● **SHORT EXERCISE**:
Update the part of the data that opens with the line containing "Minimize the Variables panel" and closes with the line containing "Action: [x=488, y=296]" by swapping "Gender" for "Birth date" and keeping everything else the same. Leave the pictures out of your answer.

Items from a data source
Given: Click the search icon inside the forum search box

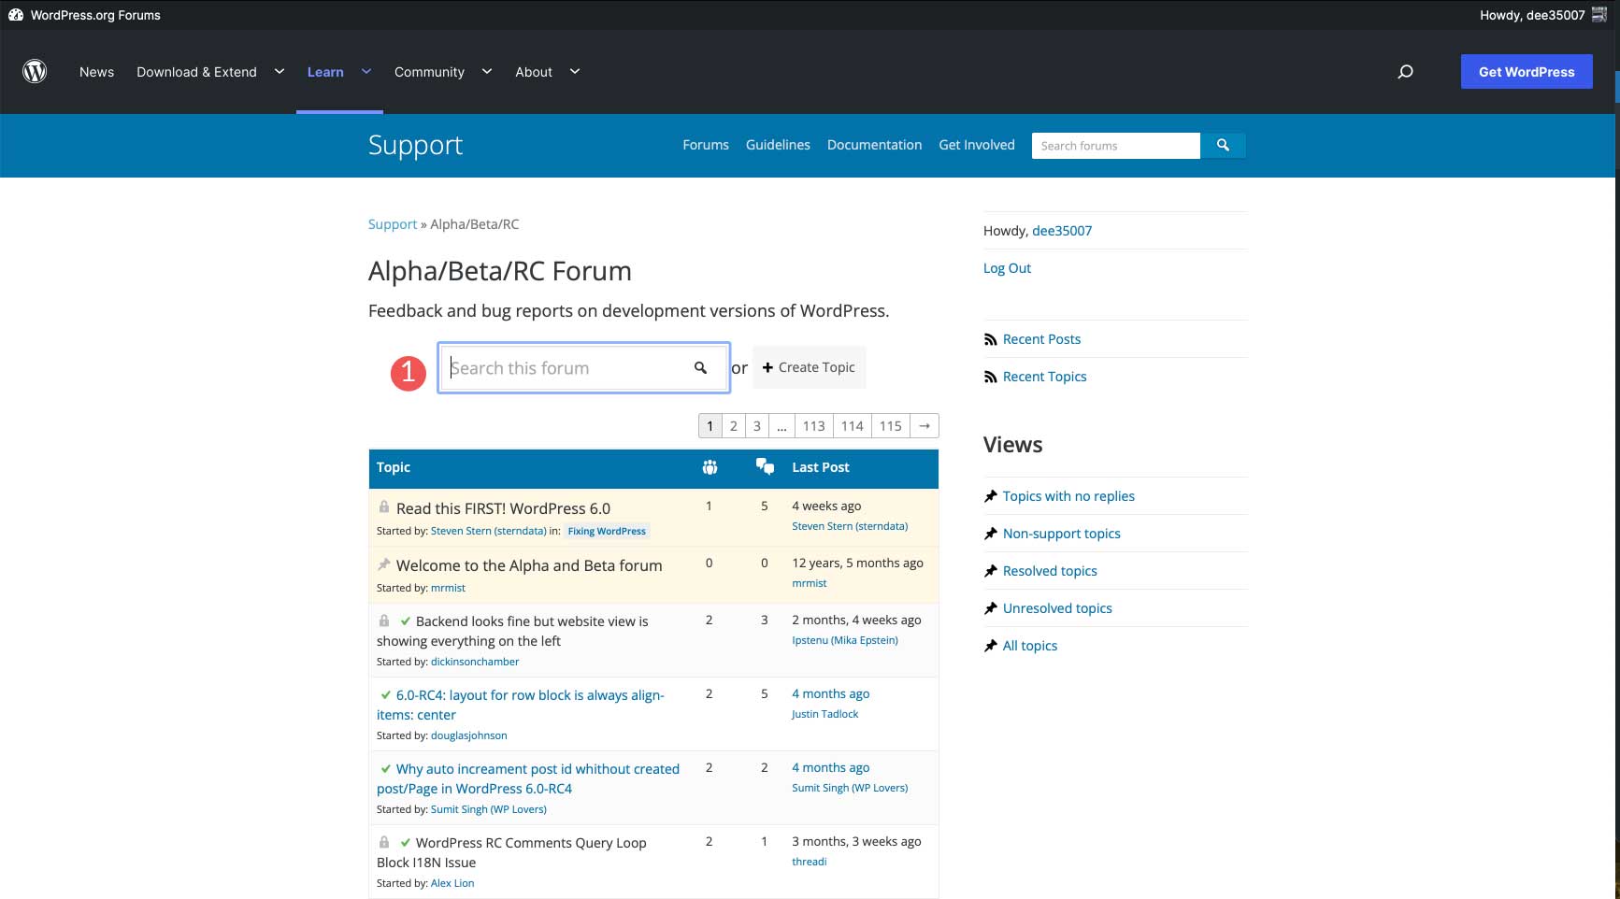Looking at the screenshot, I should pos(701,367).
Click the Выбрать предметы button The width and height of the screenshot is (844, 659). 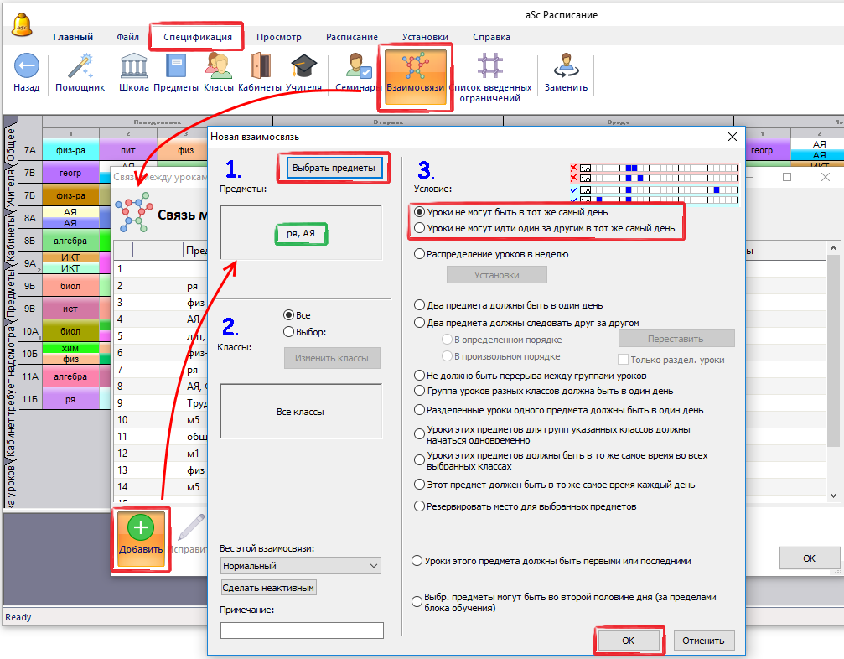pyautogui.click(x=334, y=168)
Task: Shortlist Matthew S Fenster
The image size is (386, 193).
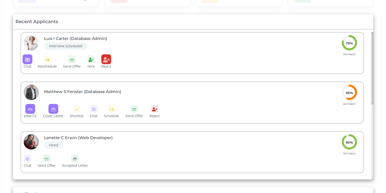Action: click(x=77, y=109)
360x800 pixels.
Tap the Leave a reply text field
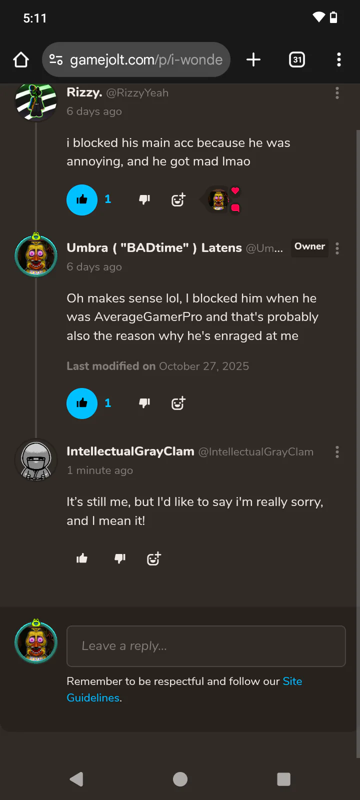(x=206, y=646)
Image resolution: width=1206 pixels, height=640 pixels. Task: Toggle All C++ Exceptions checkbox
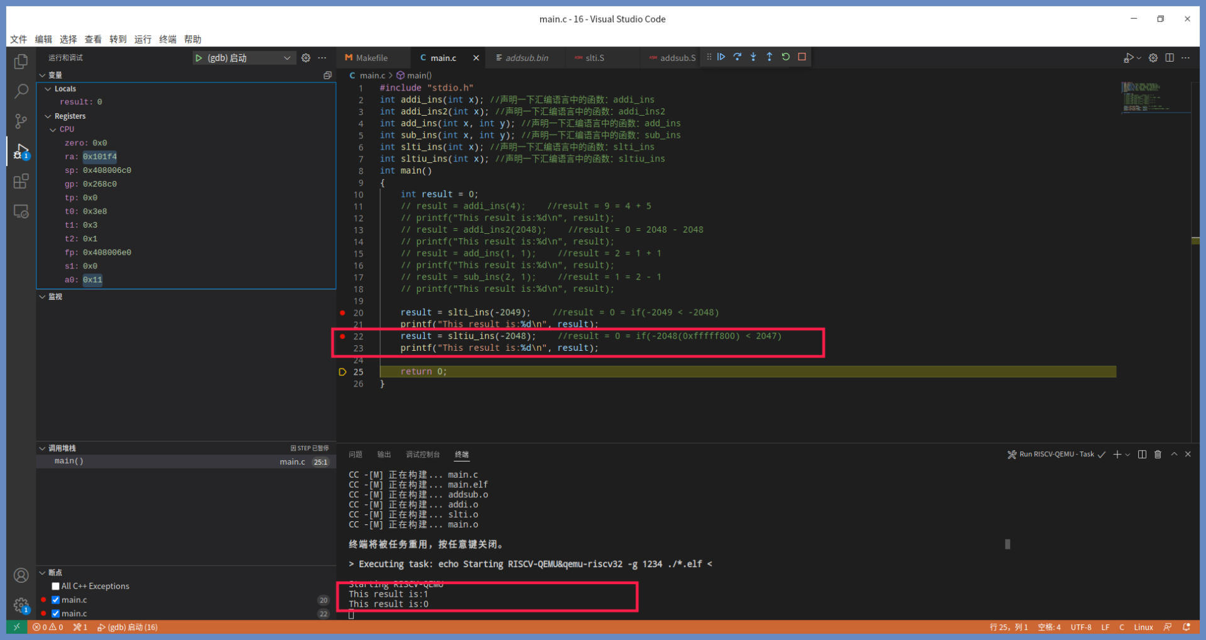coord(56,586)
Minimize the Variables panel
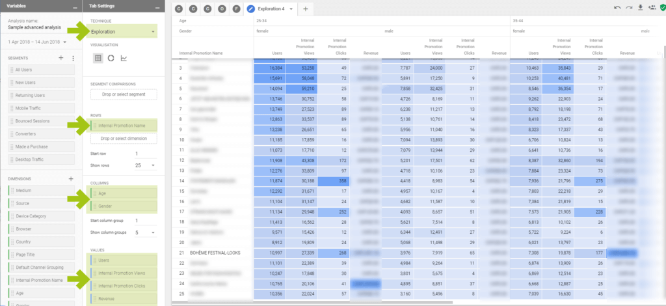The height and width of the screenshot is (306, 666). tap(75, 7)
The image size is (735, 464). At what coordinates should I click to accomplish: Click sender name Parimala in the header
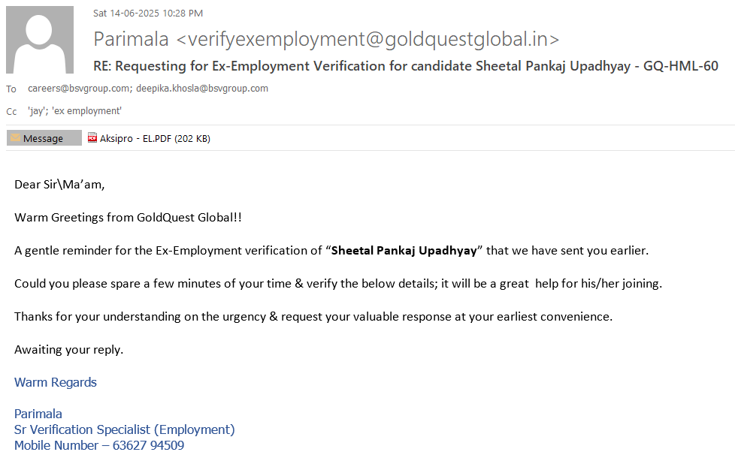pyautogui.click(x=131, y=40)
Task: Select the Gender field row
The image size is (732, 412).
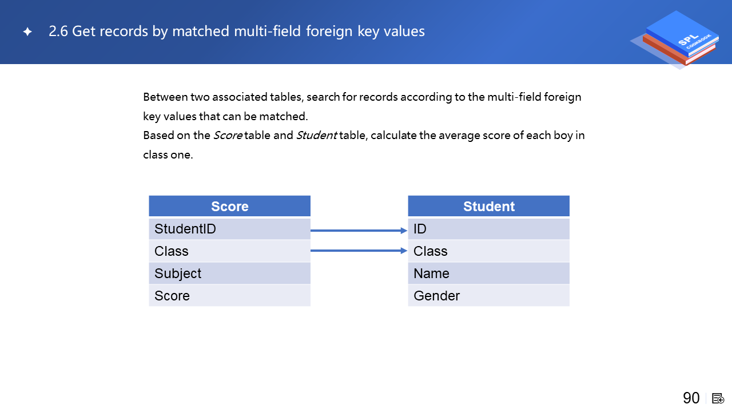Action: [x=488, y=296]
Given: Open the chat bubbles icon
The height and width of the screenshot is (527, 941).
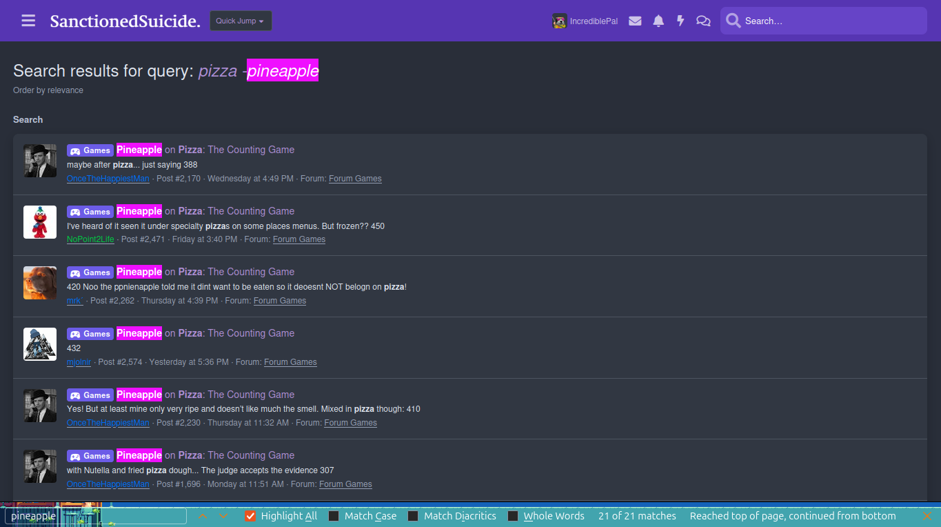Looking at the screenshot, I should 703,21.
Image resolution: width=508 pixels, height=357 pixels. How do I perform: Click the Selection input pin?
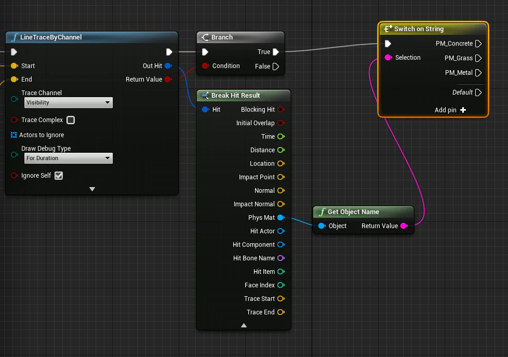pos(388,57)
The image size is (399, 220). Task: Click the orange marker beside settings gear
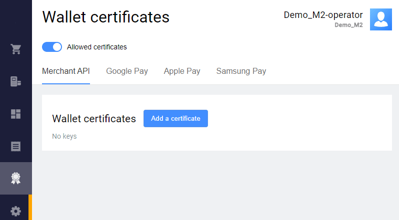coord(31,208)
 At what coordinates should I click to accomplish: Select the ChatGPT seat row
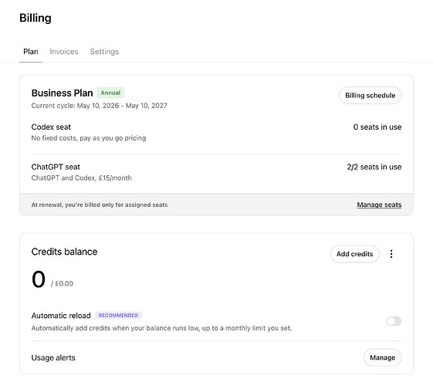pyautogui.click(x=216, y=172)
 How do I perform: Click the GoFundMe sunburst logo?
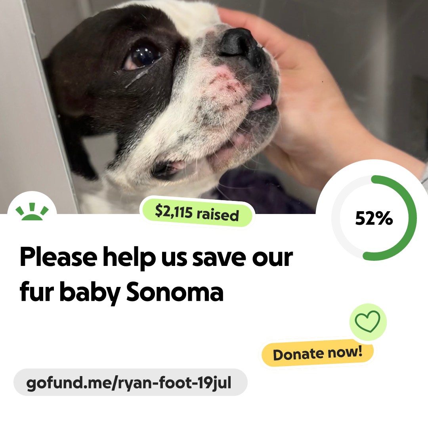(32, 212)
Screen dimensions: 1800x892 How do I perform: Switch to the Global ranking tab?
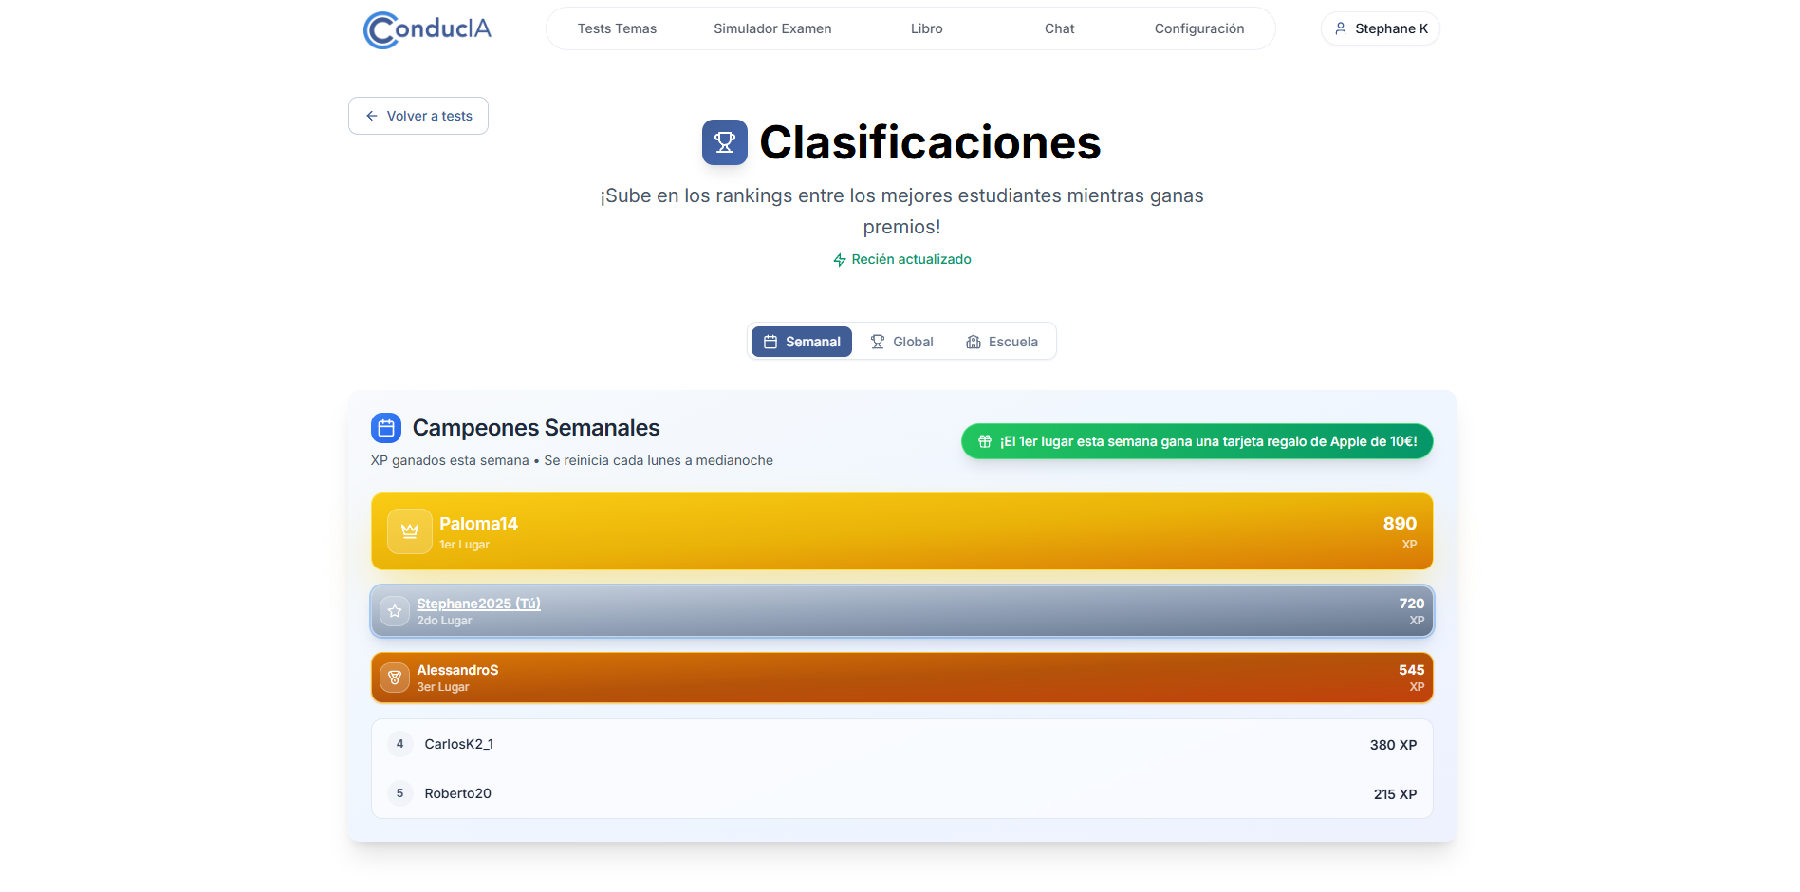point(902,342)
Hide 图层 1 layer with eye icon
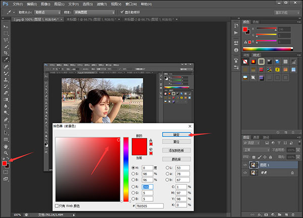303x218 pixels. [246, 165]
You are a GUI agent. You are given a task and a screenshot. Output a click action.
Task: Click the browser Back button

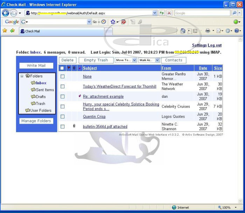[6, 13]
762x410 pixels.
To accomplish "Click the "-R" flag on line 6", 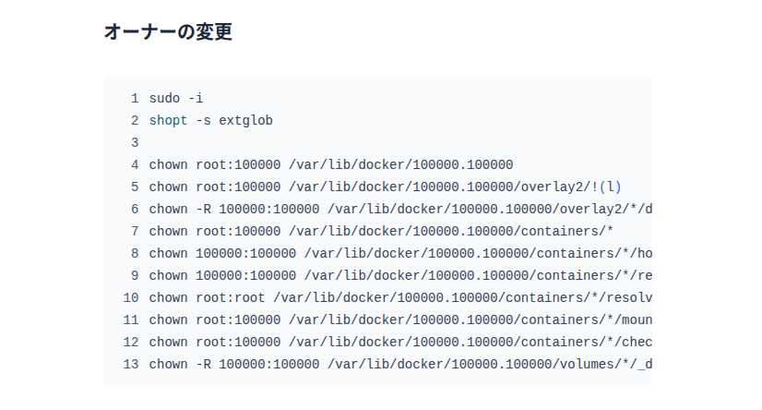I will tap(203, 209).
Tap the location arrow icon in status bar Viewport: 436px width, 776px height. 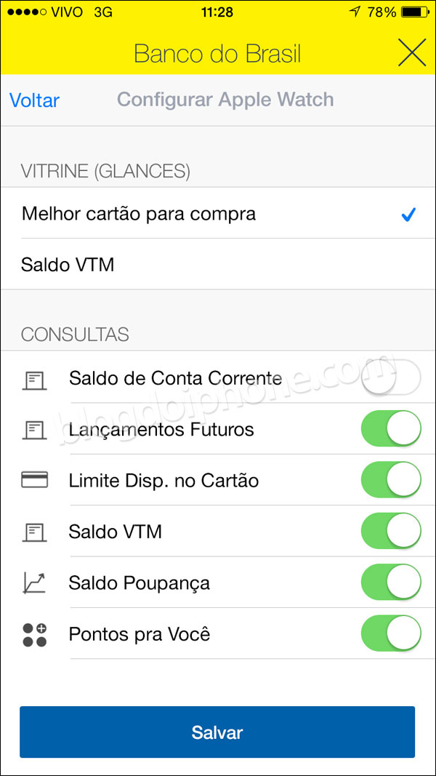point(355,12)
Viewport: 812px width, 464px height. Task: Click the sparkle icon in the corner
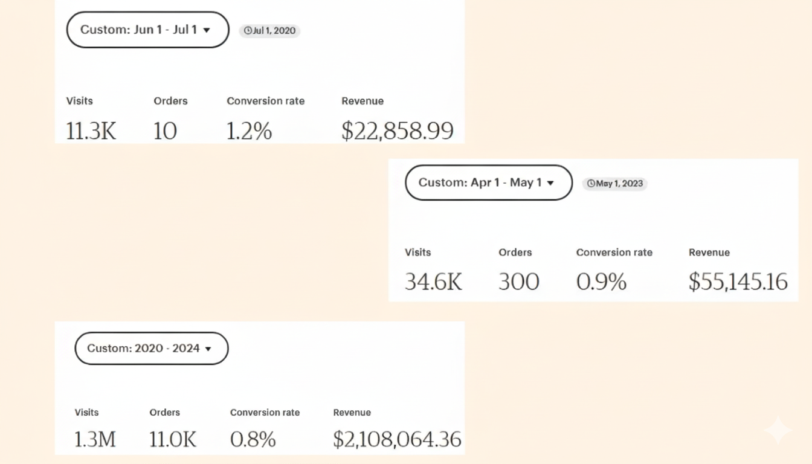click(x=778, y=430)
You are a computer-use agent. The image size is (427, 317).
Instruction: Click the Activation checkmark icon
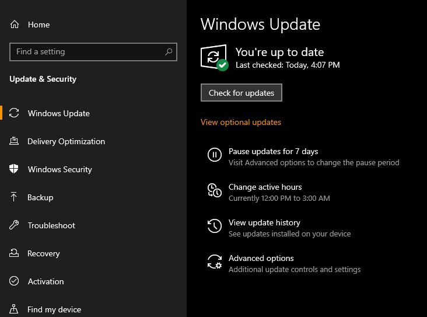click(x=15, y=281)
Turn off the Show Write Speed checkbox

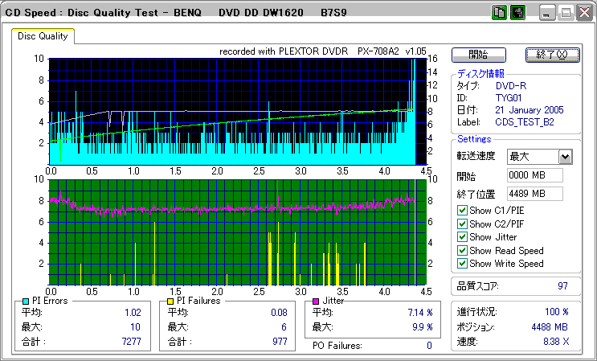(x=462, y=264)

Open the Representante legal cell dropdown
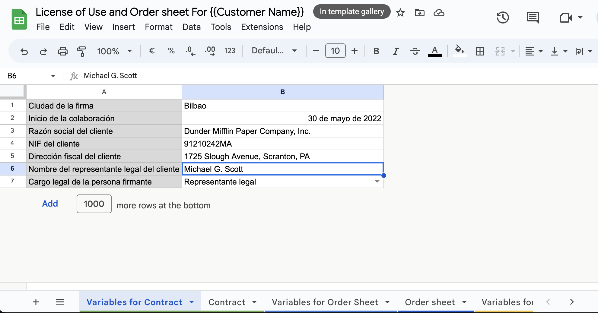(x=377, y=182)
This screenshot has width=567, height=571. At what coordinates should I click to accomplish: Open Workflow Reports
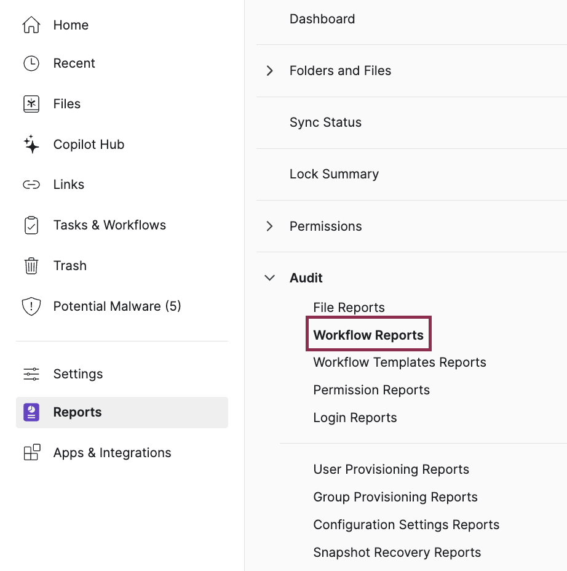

● **ANSWER TO THE TASK**:
Minimize the Variables panel
The height and width of the screenshot is (306, 666). tap(75, 7)
The image size is (735, 464). At what coordinates should I click to accomplish: Click sender name Parimala in the header
pyautogui.click(x=131, y=40)
Task: Select the Birth date field row
The image size is (732, 412).
Action: [x=488, y=296]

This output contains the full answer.